» Prompt
Which lines below contain "arrow"? Copy every one of them.

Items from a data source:
Start of Block

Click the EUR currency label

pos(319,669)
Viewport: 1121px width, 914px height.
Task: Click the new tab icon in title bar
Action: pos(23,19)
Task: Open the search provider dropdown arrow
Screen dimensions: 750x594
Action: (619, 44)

End of Block
Start of Block

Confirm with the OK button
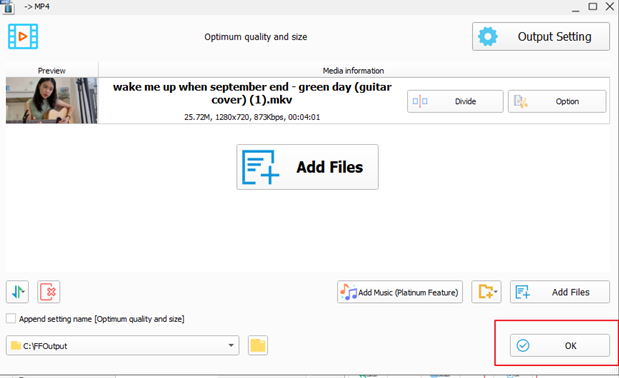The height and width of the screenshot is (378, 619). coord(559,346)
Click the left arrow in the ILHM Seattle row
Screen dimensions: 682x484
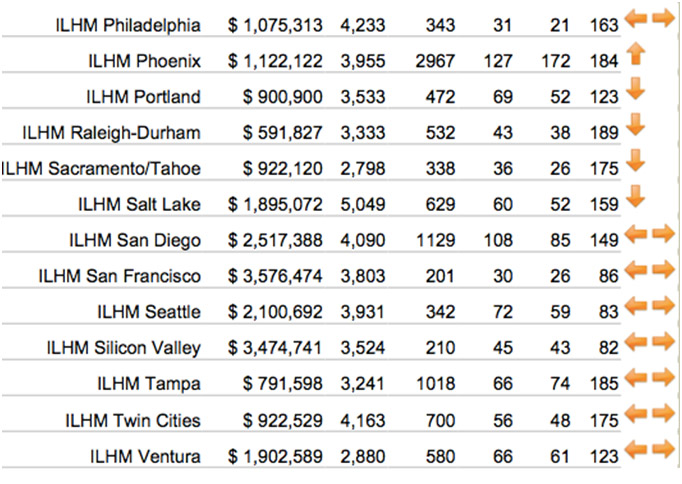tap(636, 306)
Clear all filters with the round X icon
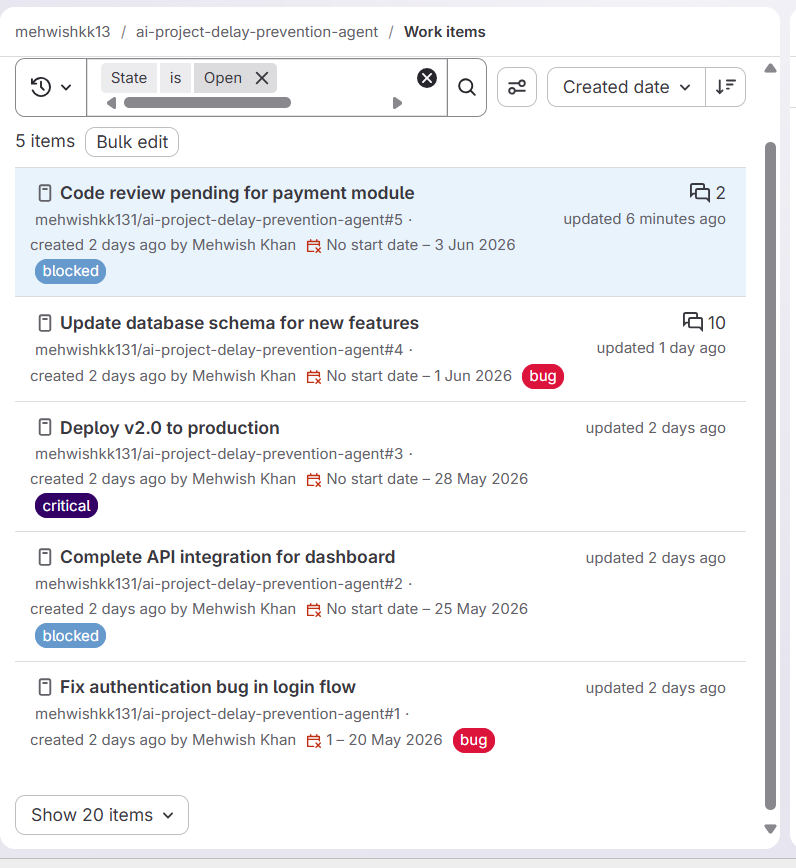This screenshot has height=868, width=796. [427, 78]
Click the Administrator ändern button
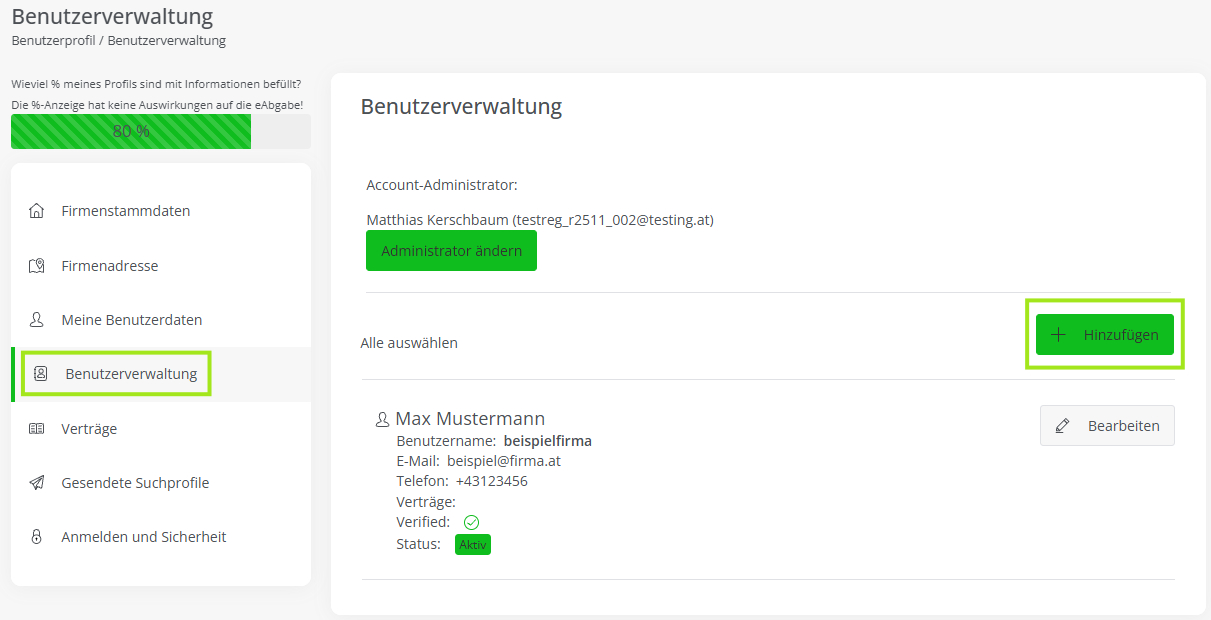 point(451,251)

End of Block

» Finished task
Task: Open the search provider dropdown arrow
Click the left arrow in the ILHM Seattle row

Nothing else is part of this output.